* **STATED PROBLEM**: Copy out the listing below from the line with "Given: Click blueprint" up to and including the line with "Looking at the", word for word. Leave the pictures out.

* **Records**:
----

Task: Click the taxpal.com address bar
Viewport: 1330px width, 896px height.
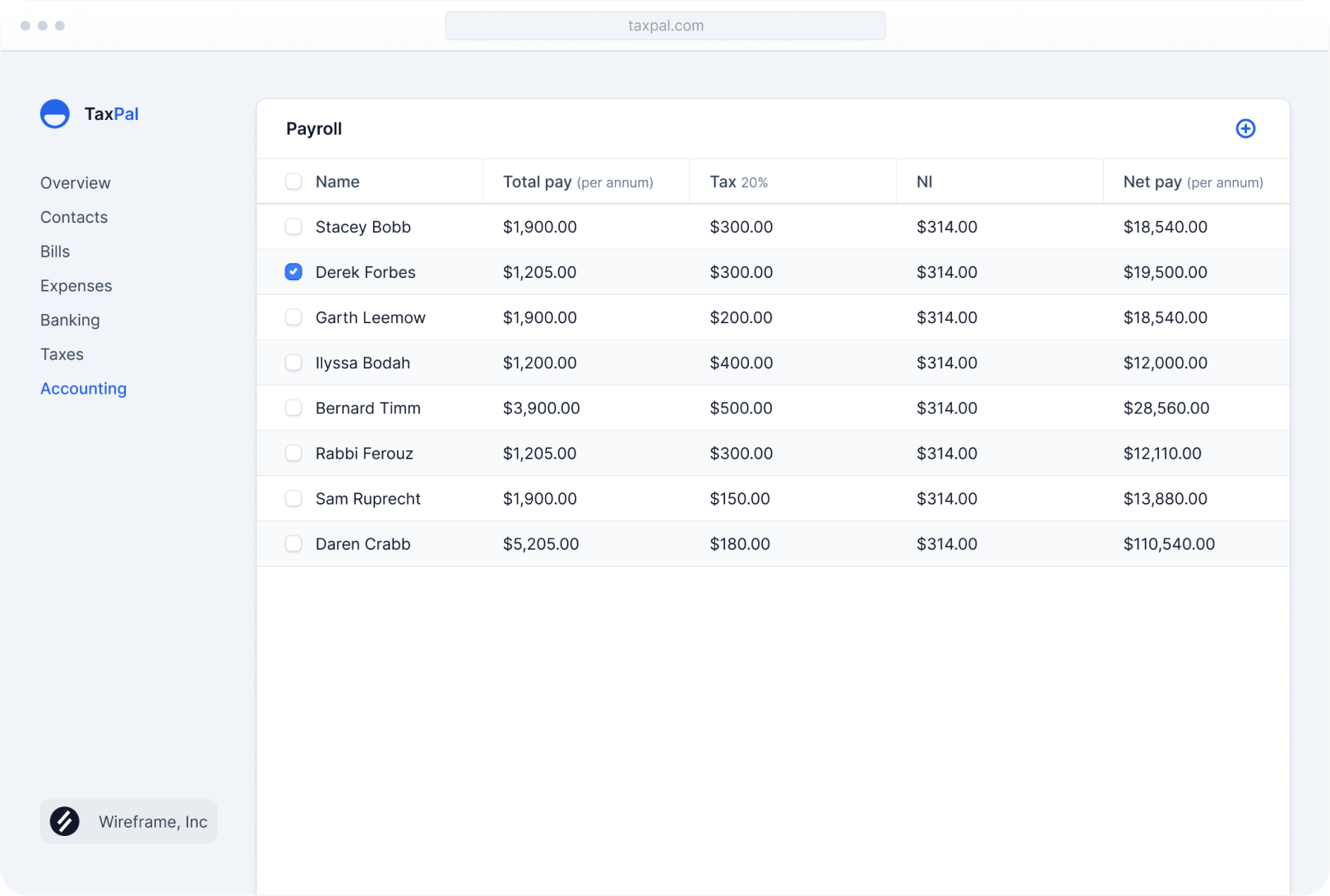Action: coord(665,25)
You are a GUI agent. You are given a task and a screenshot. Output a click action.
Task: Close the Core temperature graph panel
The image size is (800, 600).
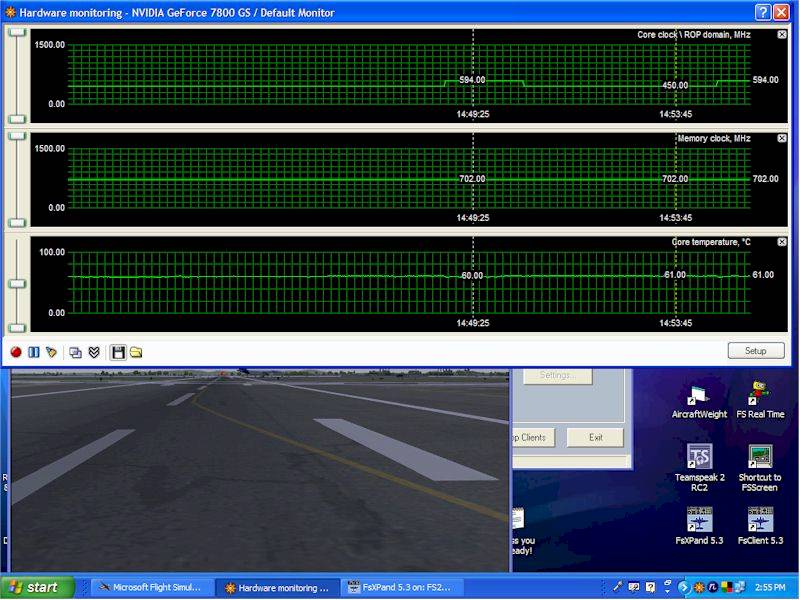(782, 242)
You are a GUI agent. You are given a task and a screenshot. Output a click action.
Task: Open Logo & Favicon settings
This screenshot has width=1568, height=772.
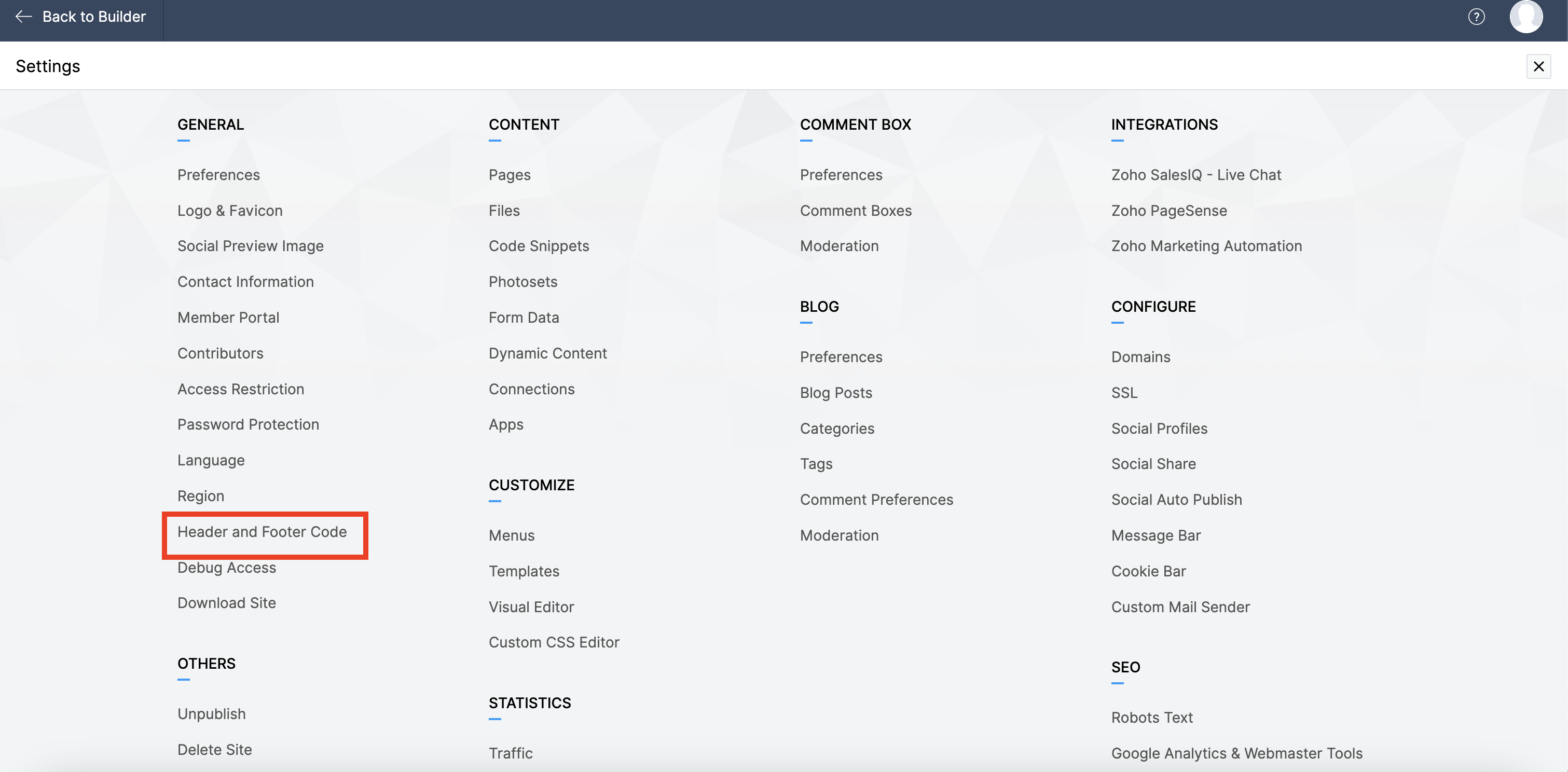point(229,211)
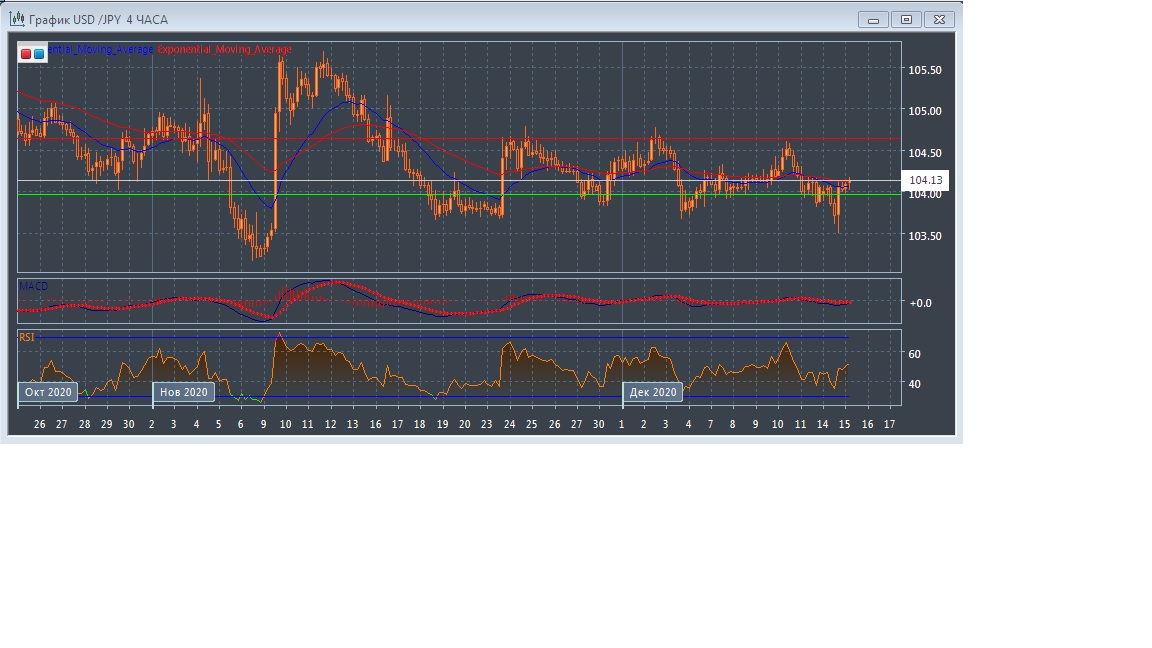1152x648 pixels.
Task: Click the current price tag 104.13
Action: 925,181
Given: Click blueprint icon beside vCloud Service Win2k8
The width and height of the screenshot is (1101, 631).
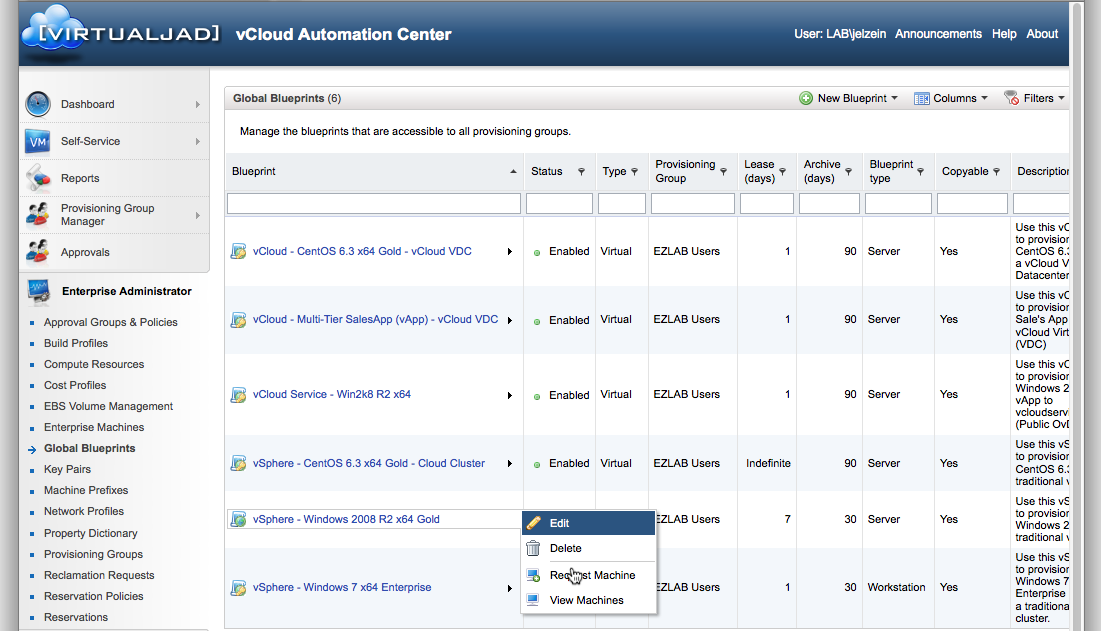Looking at the screenshot, I should coord(238,395).
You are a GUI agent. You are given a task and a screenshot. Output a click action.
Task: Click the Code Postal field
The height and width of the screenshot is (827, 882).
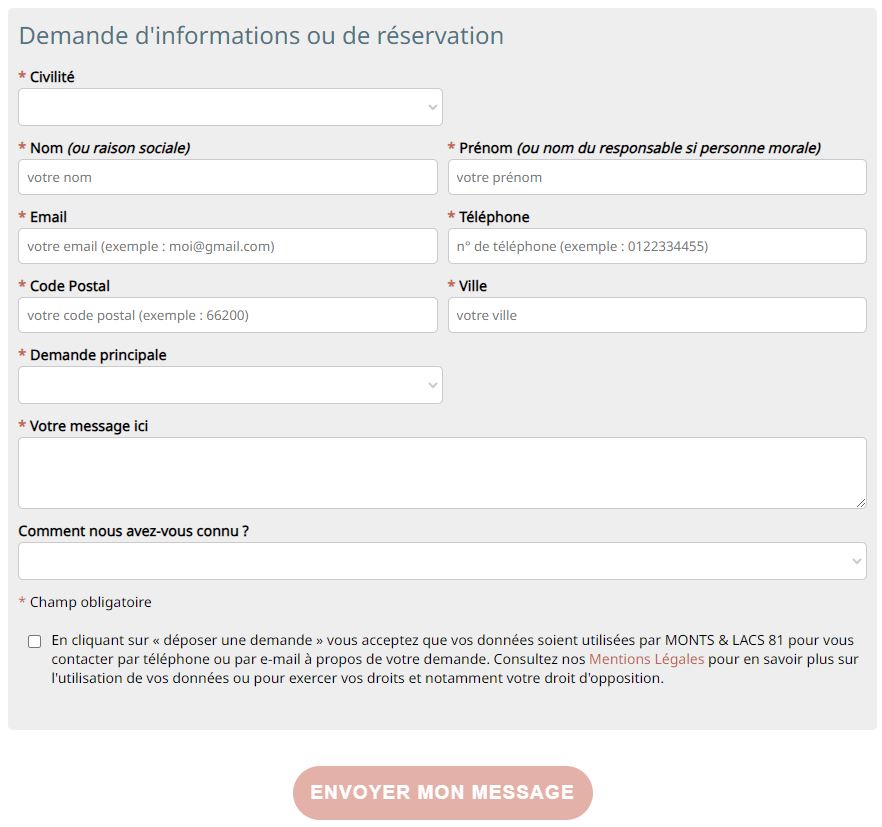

----

* **RESPONSE TO THE TASK**:
Given: Click blueprint icon beside vCloud Service Win2k8
The width and height of the screenshot is (1101, 631).
Looking at the screenshot, I should coord(238,395).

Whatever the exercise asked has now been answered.